“Now, suppose the average value of all these slaves be only $400 each, and it will give a capital of $264,225,200! invested in humanity, the interests of 660,653 beings upon whom God has chartered immortality, and stamped it with the signet of his own image.”
From this review it will be perceived that the most influential denominations have given their sanction to slavery. They have opened wide their doors to slaveholders, and have welcomed them to their communion. They have not advised nor commanded them to emancipate their slaves as a condition of admission to the church, to the Lord’s table, to the pulpit, or even into heaven itself!
Divines have, by a perversion of the Bible, corrupted the consciences of Southern, aye, even of Northern Christians, by the most subtle and monstrous errors. The holy Bible has been made, in the language of Blanchard, a smith shop whence consecrated hands have brought fetters for the feet, and manacles for the mind! “We have,” said Frederick Douglass, “men-stealers for ministers, woman-whippers for missionaries, and cradle-plunderers for church-members. The man who wields the blood-clotted cow-skin during the week fills the pulpit on Sunday and claims to be a minister of the meek and lowly Jesus. The man who robs me of my earnings at the end of each week, meets me as class-leader on Sunday morning, to show me the way of life, and the path of salvation. He who sells my sister, for purposes of prostitution, stands forth as the pious advocate of purity. He who proclaims it a religious duty to read the Bible, denies me the right of learning to read the name of God who made me. He who is the religious advocate of marriage, robs whole millions of its sacred influence, and leaves them to the ravages of wholesale pollution. The warm defender of the sacredness of the family relation is the same that, scatters whole families,—sundering husbands and wives, parents and children, sisters and brothers,—leaving the hut vacant, and the hearth desolate. We see the thief preaching against theft, and the adulterer against adultery. We have men sold to build churches, women sold to support the gospel, and babes sold to purchase Bibles for the poor heathen! all for the glory of God and the good of souls! The slave auctioneer’s bell and the church-going bell chime in with each other, and the bitter cries of the heart-broken slave are drowned in the religious shouts of his pious master. Revivals of religion and revivals in the slave trade go hand in hand together. The slave prison and the church stand near each other. The clanking of fetters and the rattling of chains in the prison, and the pious psalm and solemn prayer in the church may be heard at the same time. The dealers in the bodies and souls of men, erect their stand in the presence of the pulpit, and they mutually help each other. The dealer gives his blood-stained gold to support the pulpit, and the pulpit, in return, covers his infernal business with the garb of Christianity.”
[CHAPTER XII.]
Slavery and the Church.
NON-FELLOWSHIP WITH SLAVEHOLDERS.
We shall now proceed to show what we conceive to be the true position of a Christian church in relation to slavery. It has been demonstrated that slavery is a complicated and monstrous iniquity involving a direct violation of the whole second table of the Decalogue. This being an established position it will not be difficult to determine the relation which the church should sustain to this sin, and to those who commit it.

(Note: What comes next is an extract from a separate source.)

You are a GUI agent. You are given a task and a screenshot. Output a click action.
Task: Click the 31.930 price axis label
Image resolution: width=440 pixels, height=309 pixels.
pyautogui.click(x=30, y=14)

The scriptural position of a Christian and a Christian society in relation to sin, may be ascertained from the following quotations: “But I have written unto you not to keep company—if any man that is called a brother be a fornicator, or covetous, or an idolater, or railer, or drunkard, or extortioner, with such an one, no, not to eat.”
“Wherefore come out from among them, and be ye separate, saith the Lord; and touch not the unclean thing, and I will receive you.”
“And have no fellowship with the unfruitful works of darkness, but rather reprove them.”
“Now we command you brethren, in the name of our Lord Jesus Christ, that ye withdraw yourselves from every brother that walketh disorderly.”